You may have a number of questions about meeting with a member of staff to discuss performance issues. Here are the answers to some common questions.

How do I approach a meeting about under performance?

When you meet with a member of staff to discuss under performance you need to agree what the issues are and what needs to change, what needs to be put in place to help them do this and what action each of you will take. You should agree further meetings to review progress and confirm the discussion and actions in writing.

More information on preparing for these meetings and what to do if there is no improvement can be found on the previous page.

Who should attend meetings about under performance?

As far as possible, these meetings should be between you and your member of staff, particularly as most performance issues will be raised initially in your regular meetings.

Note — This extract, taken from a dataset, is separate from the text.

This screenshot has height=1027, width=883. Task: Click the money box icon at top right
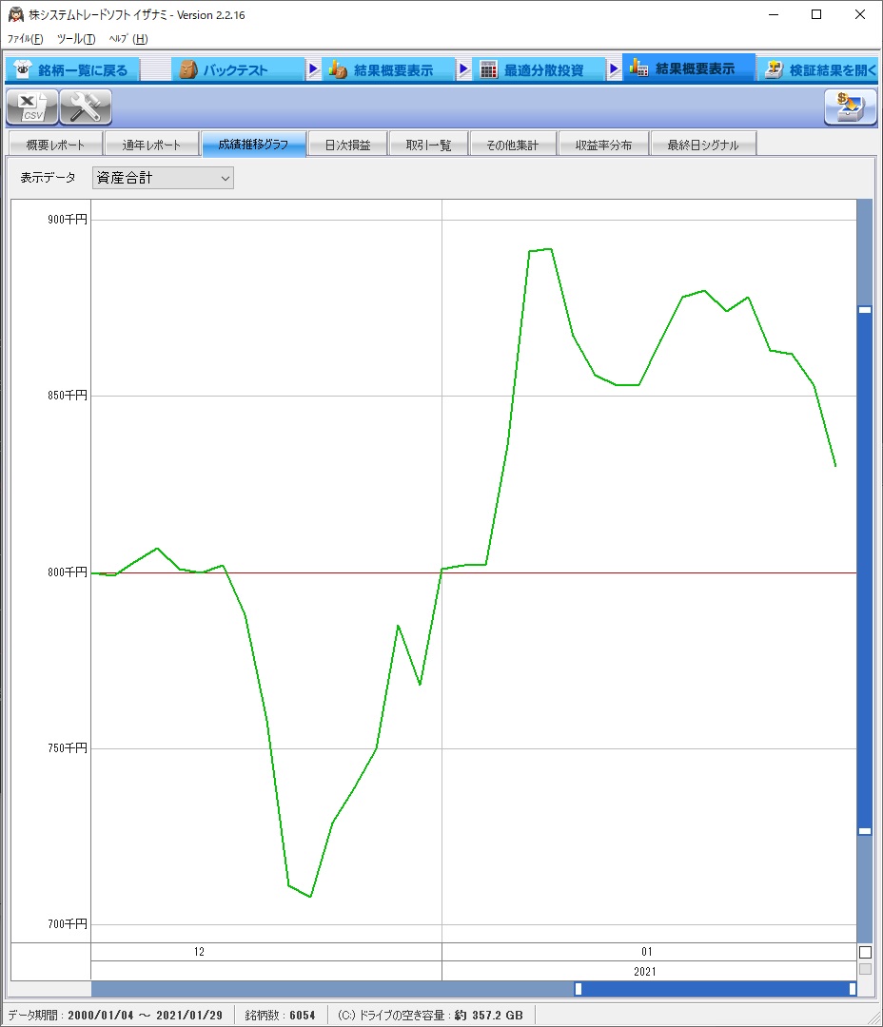[850, 107]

However, your member of staff may ask if they can bring along their trade union representative or a work place colleague. This is absolutely fine and in many cases very helpful, and you may then prefer to also invite your local HR Manager/Officer for support.

This also works the other way in that, if you wish to invite your local HR Manager/Officer, you should allow the member of staff to bring someone with them.

It is worth considering that when you have 'external' parties at these meetings they can make the whole process feel more formal than it actually is and this may affect the outcome. It should always be made very clear to the individual regardless of who attends that the meeting is still informal.

If you need any help or support in how to deal with these types of meeting, your local HR Manager/Officer will be more than happy to help.

What might happen as a result of these meetings?

Raising performance issues with a member of staff can be a very difficult thing to do and people will react in quite different ways to being told their performance is not at the required level.

Many will immediately take on board the feedback you give them and you will very quickly see the necessary improvement.

A minority will not and may get emotional, shout, cry or become aggressive. They may even leave the meeting. It is possible they may accuse you of bullying and in some extreme cases may raise a grievance against you. Another possibility is that they go off sick citing workplace stress.

The key thing to remember is that regardless of the reaction it should not stop you dealing with the issues. It may be that you adjourn and reorganise a meeting or that you have to deal with a grievance or sickness case before being able to progress. It is important to remember that managing performance effectively is not bullying.

Although continuing to manage the under performance may be difficult the worst thing you can do is use these as a reason for not pursuing the performance issue. It is likely it will just become more difficult. Your local HR Manager/Officer will always be available to help and support you as much as they can.